*Exercise requirements:* Begin at the line that contains "Click the WordPress Admin URL field" and reproduce it along with every line after it to the end of the listing; skip any pictures.

*Data for review:*

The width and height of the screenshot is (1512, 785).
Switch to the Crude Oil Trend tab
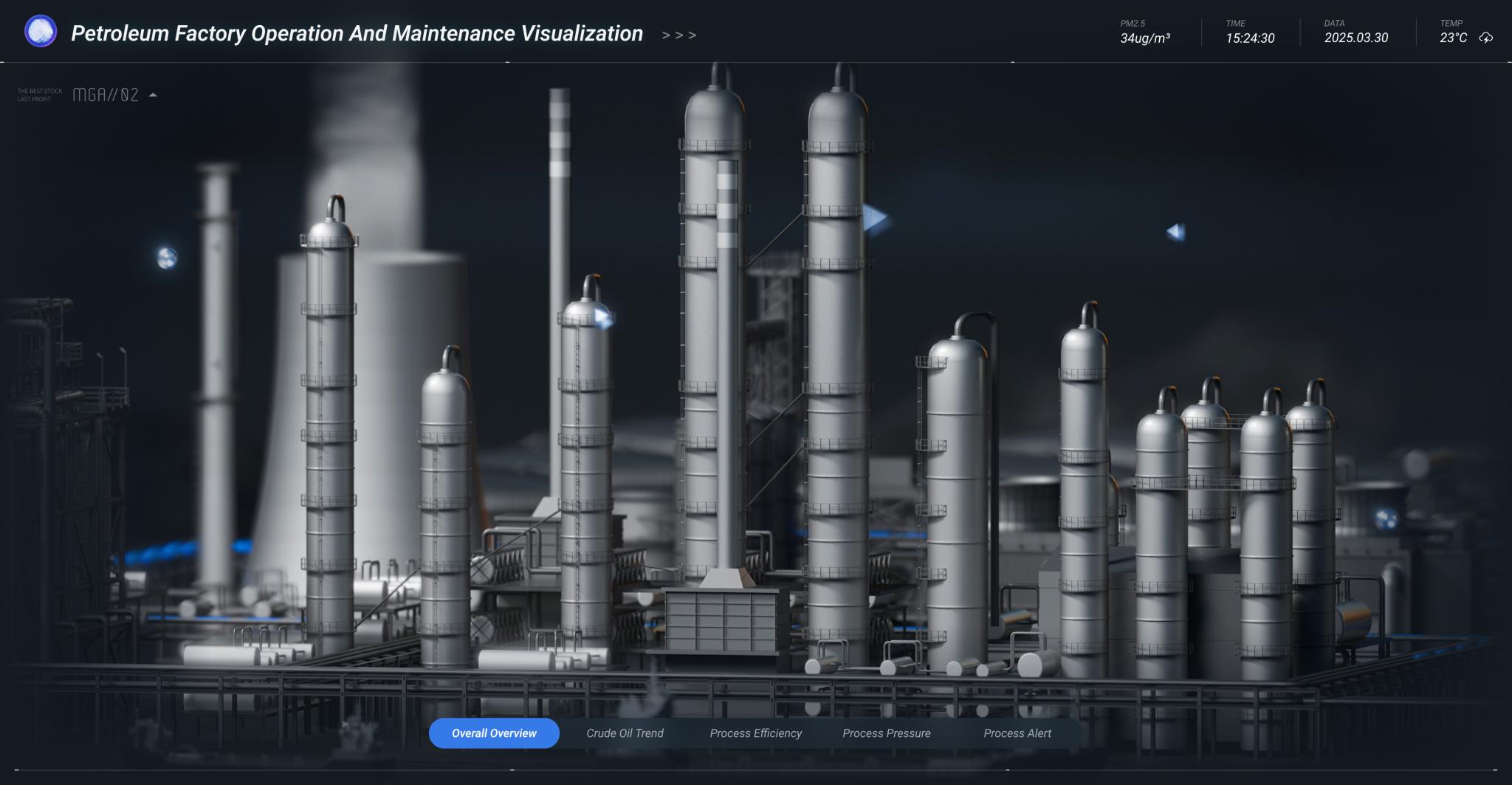[x=625, y=733]
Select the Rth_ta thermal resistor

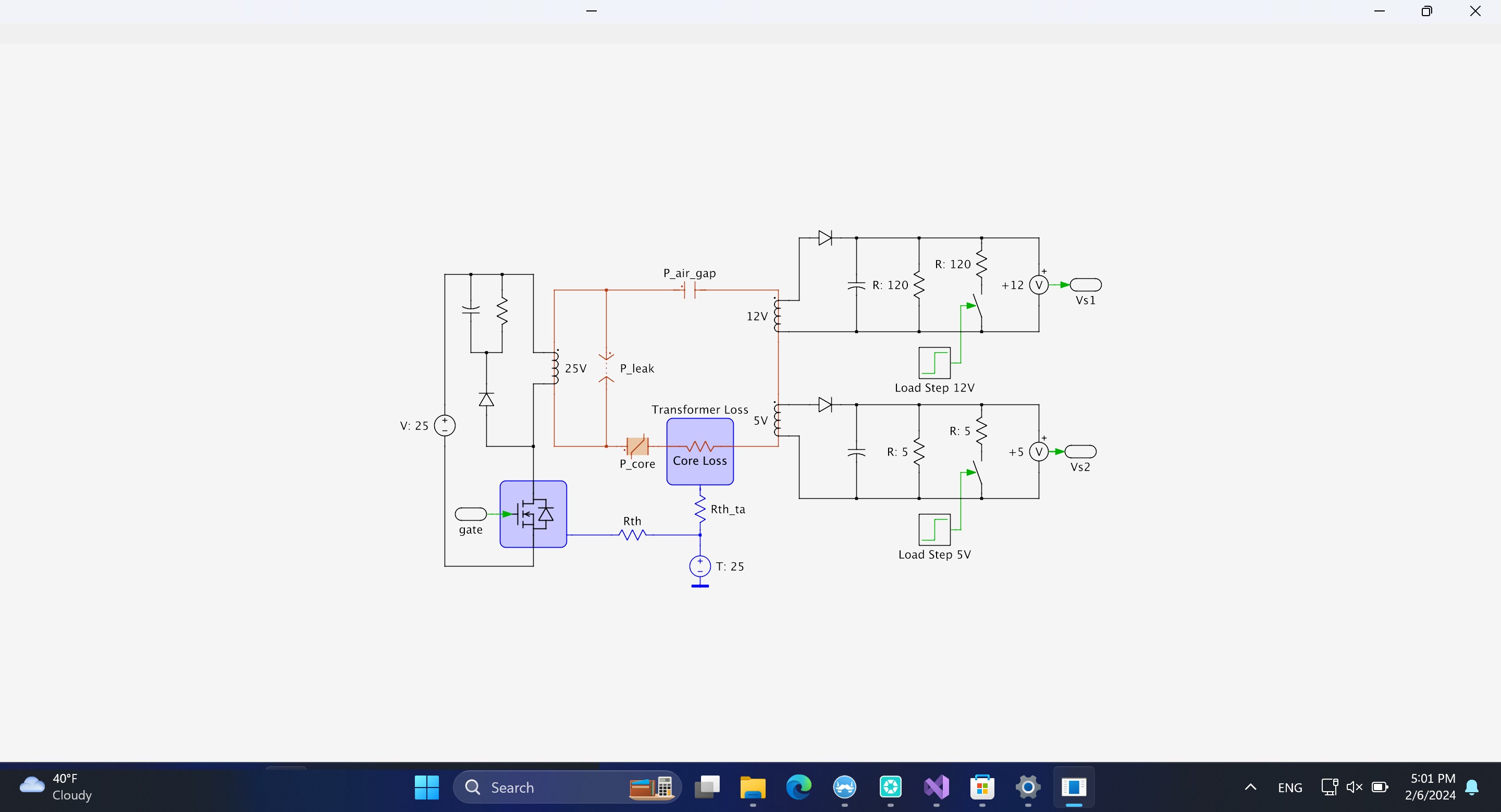click(x=700, y=509)
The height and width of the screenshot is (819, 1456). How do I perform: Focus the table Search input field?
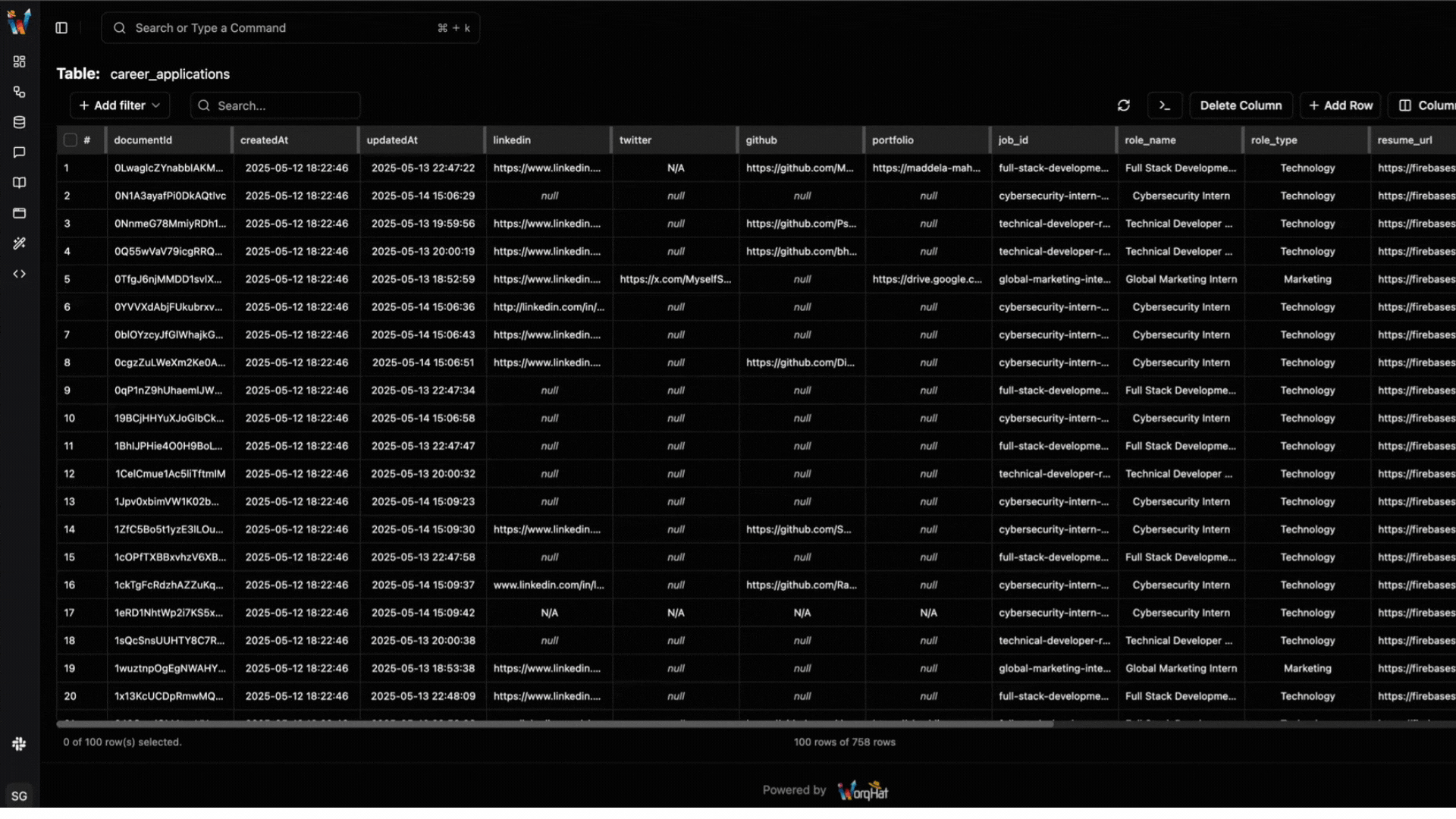click(277, 105)
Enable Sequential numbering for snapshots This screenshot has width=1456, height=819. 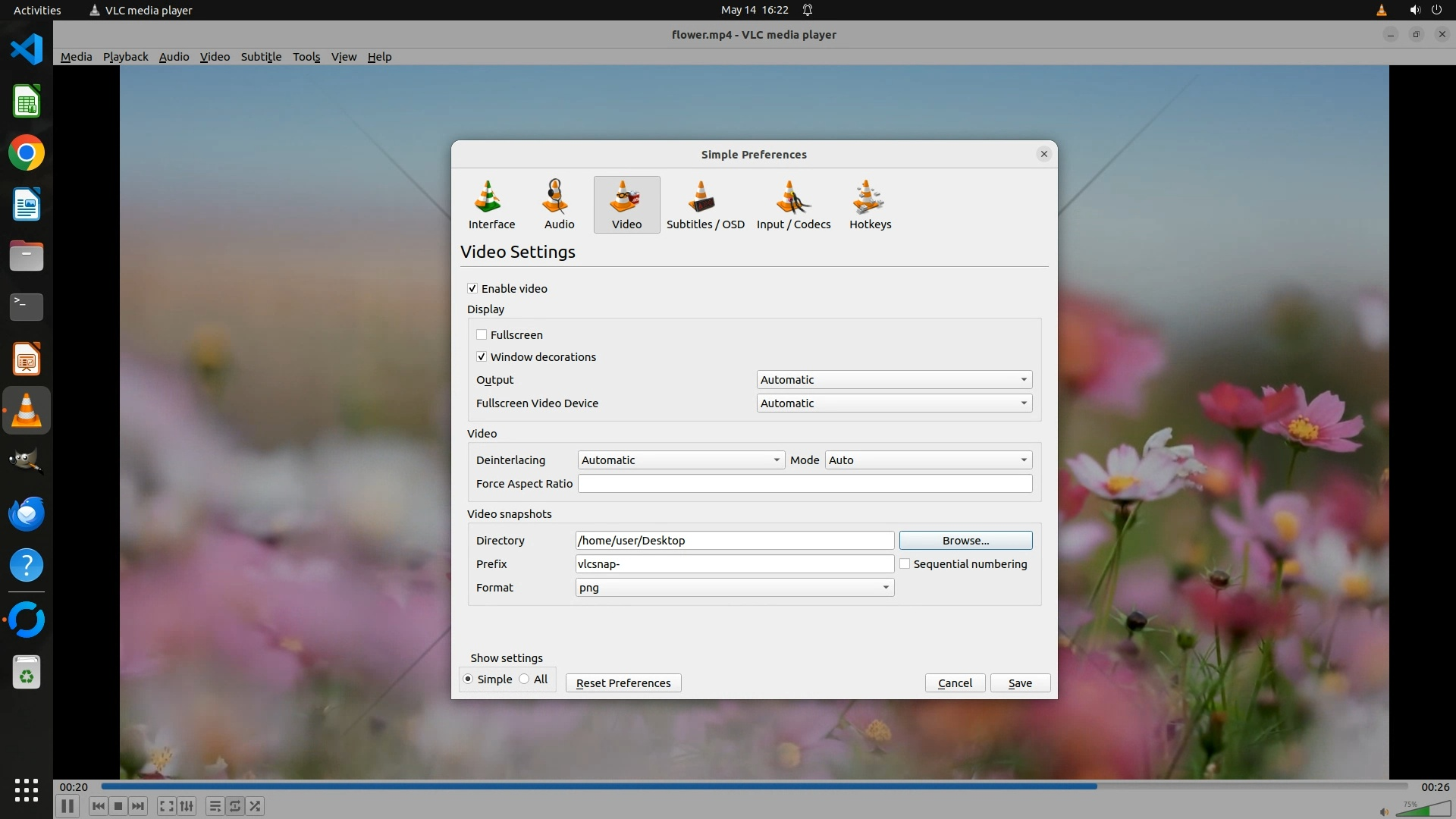pos(905,564)
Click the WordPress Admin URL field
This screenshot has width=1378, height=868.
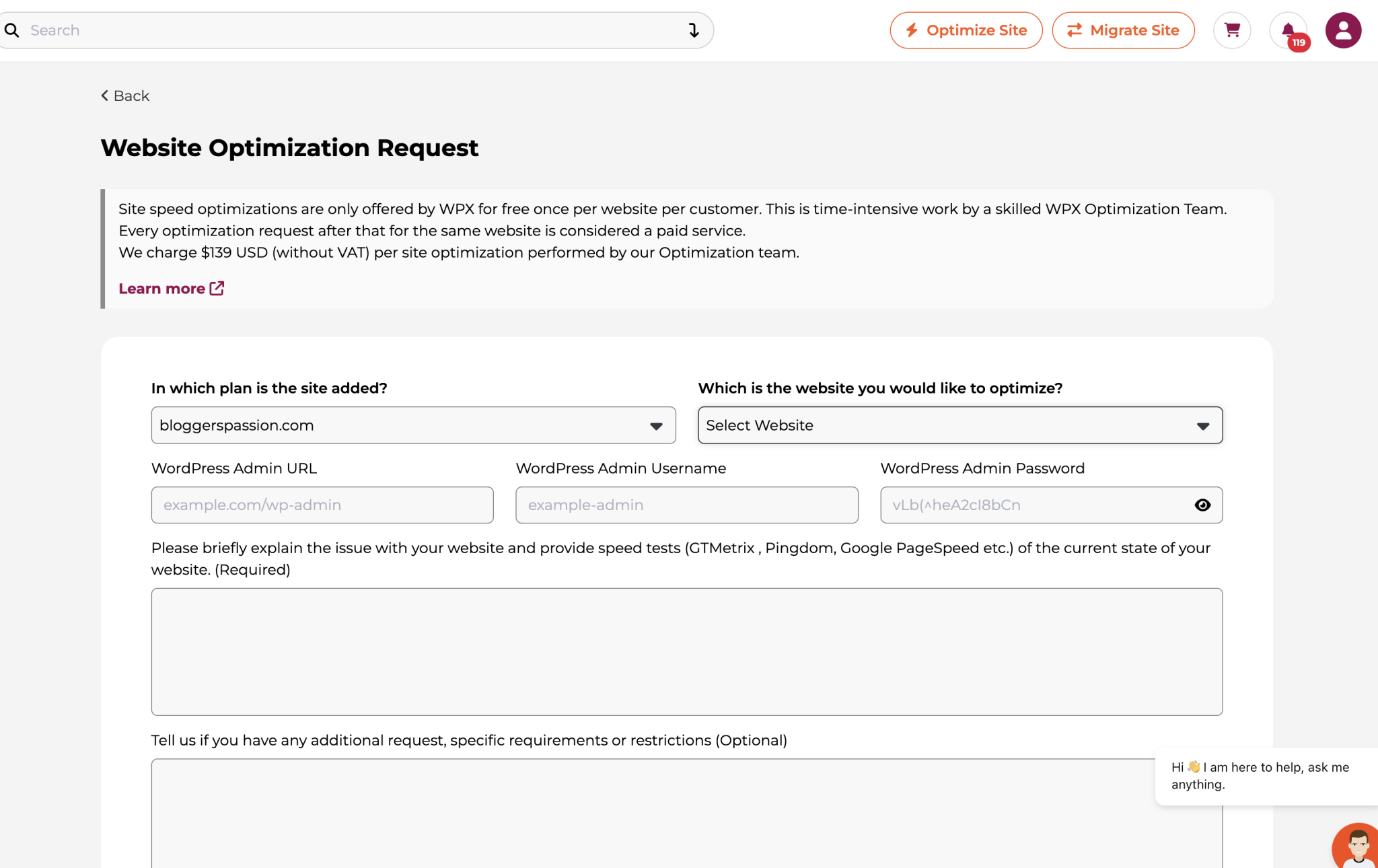[x=322, y=505]

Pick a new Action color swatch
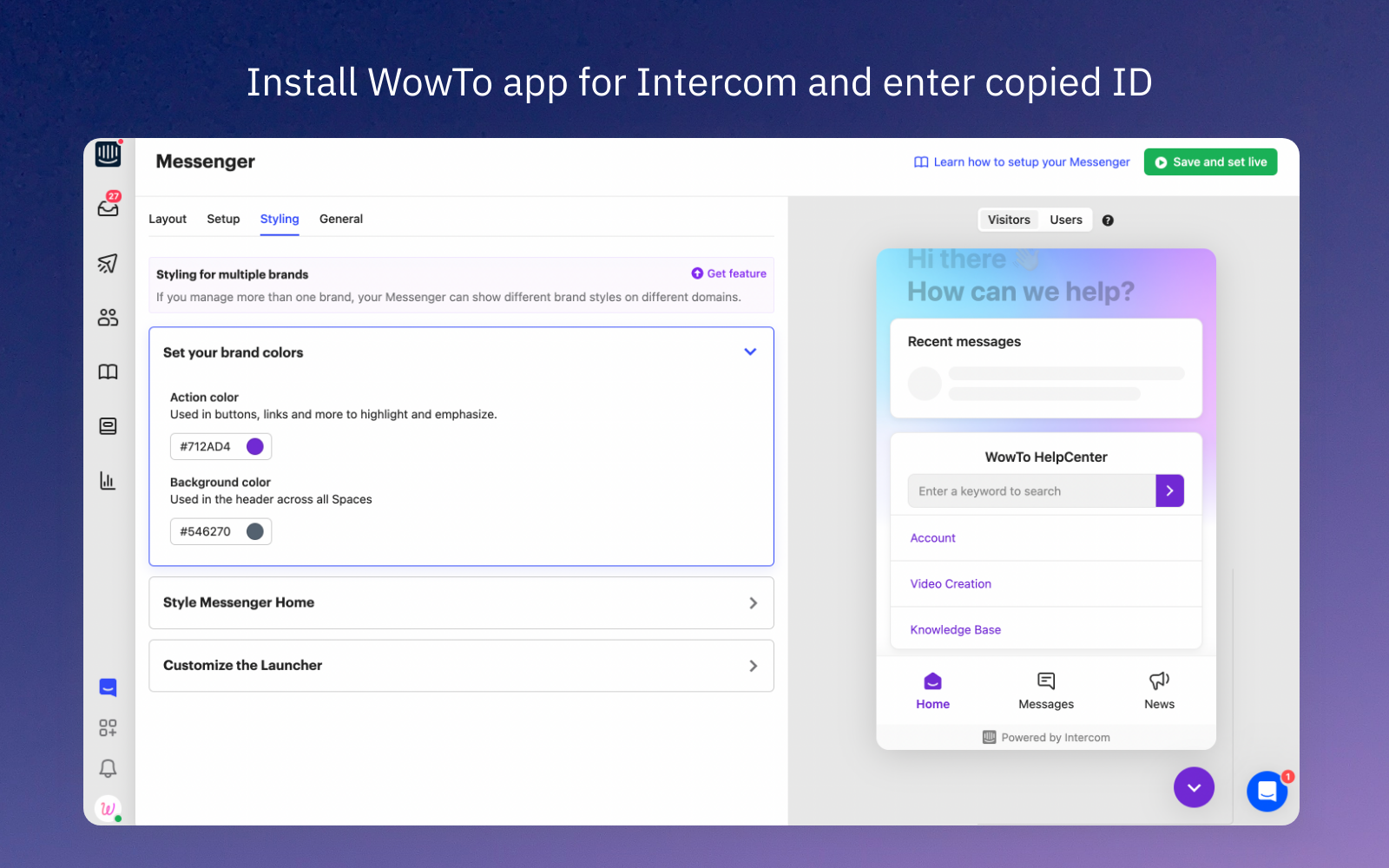click(x=254, y=446)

*Result of the exercise:*
Click the WordPress Admin URL field
This screenshot has width=1378, height=868.
[x=322, y=505]

Pick a new Action color swatch
click(x=254, y=446)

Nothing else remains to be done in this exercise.